* _PROBLEM DETAILS_
Print out every record below, exactly as written.

···

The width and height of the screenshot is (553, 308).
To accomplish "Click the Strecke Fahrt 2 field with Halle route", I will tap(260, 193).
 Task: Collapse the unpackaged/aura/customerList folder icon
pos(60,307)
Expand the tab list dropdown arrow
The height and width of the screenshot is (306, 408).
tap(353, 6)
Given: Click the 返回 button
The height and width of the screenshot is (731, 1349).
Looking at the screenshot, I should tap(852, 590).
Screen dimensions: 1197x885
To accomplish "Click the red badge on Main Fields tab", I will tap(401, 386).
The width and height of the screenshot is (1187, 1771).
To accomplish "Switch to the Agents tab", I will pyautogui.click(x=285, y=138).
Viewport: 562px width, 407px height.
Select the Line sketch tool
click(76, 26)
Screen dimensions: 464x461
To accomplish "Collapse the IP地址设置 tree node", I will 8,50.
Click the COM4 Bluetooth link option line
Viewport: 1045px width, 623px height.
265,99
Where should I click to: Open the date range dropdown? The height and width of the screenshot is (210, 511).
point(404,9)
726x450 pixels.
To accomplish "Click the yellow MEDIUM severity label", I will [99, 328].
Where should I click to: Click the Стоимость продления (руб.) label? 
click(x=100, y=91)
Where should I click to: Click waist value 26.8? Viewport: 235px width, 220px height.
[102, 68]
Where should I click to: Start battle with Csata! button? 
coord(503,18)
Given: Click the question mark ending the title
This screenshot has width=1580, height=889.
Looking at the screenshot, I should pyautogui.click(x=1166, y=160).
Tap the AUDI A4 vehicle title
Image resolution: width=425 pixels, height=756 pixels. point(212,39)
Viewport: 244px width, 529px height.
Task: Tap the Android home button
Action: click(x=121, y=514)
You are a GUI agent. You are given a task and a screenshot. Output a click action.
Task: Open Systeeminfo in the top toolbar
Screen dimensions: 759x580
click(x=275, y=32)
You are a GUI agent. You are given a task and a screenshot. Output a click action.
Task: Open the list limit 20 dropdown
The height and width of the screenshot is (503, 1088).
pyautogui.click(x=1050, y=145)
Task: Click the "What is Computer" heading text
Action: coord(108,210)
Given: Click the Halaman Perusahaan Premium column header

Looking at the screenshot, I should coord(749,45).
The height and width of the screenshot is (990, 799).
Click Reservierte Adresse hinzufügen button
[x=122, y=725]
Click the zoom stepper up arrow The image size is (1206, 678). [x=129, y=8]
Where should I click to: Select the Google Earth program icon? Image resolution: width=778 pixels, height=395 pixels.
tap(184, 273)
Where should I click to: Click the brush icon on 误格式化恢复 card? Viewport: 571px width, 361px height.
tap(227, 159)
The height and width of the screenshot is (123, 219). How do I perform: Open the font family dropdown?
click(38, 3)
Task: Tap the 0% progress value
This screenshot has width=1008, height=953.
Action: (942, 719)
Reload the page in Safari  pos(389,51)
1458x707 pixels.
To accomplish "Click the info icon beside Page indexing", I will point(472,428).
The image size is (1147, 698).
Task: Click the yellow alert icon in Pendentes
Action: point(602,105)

···

* _SOLUTION FOR THIS EXERCISE_
The width and height of the screenshot is (553, 308).
To accomplish "Click the Strecke Fahrt 2 field with Halle route", I will tap(260, 193).
 Task: Collapse the unpackaged/aura/customerList folder icon
pos(60,307)
Expand the tab list dropdown arrow
The height and width of the screenshot is (306, 408).
tap(353, 6)
Given: Click the 返回 button
The height and width of the screenshot is (731, 1349).
Looking at the screenshot, I should tap(852, 590).
Screen dimensions: 1197x885
To accomplish "Click the red badge on Main Fields tab", I will tap(401, 386).
The width and height of the screenshot is (1187, 1771).
To accomplish "Switch to the Agents tab", I will pyautogui.click(x=285, y=138).
Viewport: 562px width, 407px height.
Select the Line sketch tool
click(76, 26)
Screen dimensions: 464x461
To accomplish "Collapse the IP地址设置 tree node", I will 8,50.
Click the COM4 Bluetooth link option line
Viewport: 1045px width, 623px height.
265,99
Where should I click to: Open the date range dropdown? The height and width of the screenshot is (210, 511).
point(404,9)
726x450 pixels.
To accomplish "Click the yellow MEDIUM severity label", I will [99, 328].
Where should I click to: Click the Стоимость продления (руб.) label? 
click(x=100, y=91)
Where should I click to: Click waist value 26.8? Viewport: 235px width, 220px height.
[102, 68]
Where should I click to: Start battle with Csata! button? 
coord(503,18)
Given: Click the question mark ending the title
This screenshot has width=1580, height=889.
Looking at the screenshot, I should pyautogui.click(x=1166, y=160).
Tap the AUDI A4 vehicle title
Image resolution: width=425 pixels, height=756 pixels. point(212,39)
Viewport: 244px width, 529px height.
Task: Tap the Android home button
Action: click(x=121, y=514)
You are a GUI agent. You are given a task and a screenshot. Output a click action.
Task: Open Systeeminfo in the top toolbar
Screen dimensions: 759x580
click(x=275, y=32)
You are a GUI agent. You are given a task and a screenshot. Output a click action.
Task: Open the list limit 20 dropdown
The height and width of the screenshot is (503, 1088).
pyautogui.click(x=1050, y=145)
Task: Click the "What is Computer" heading text
Action: coord(108,210)
Given: Click the Halaman Perusahaan Premium column header

Looking at the screenshot, I should coord(749,45).
The height and width of the screenshot is (990, 799).
Click Reservierte Adresse hinzufügen button
[x=122, y=725]
Click the zoom stepper up arrow The image size is (1206, 678). [x=129, y=8]
Where should I click to: Select the Google Earth program icon? Image resolution: width=778 pixels, height=395 pixels.
tap(184, 273)
Where should I click to: Click the brush icon on 误格式化恢复 card? Viewport: 571px width, 361px height.
tap(227, 159)
The height and width of the screenshot is (123, 219). How do I perform: Open the font family dropdown?
click(38, 3)
Task: Tap the 0% progress value
This screenshot has width=1008, height=953.
Action: (942, 719)
Reload the page in Safari  pos(389,51)
1458x707 pixels.
To accomplish "Click the info icon beside Page indexing", I will point(472,428).
The image size is (1147, 698).
Task: Click the yellow alert icon in Pendentes
Action: point(602,105)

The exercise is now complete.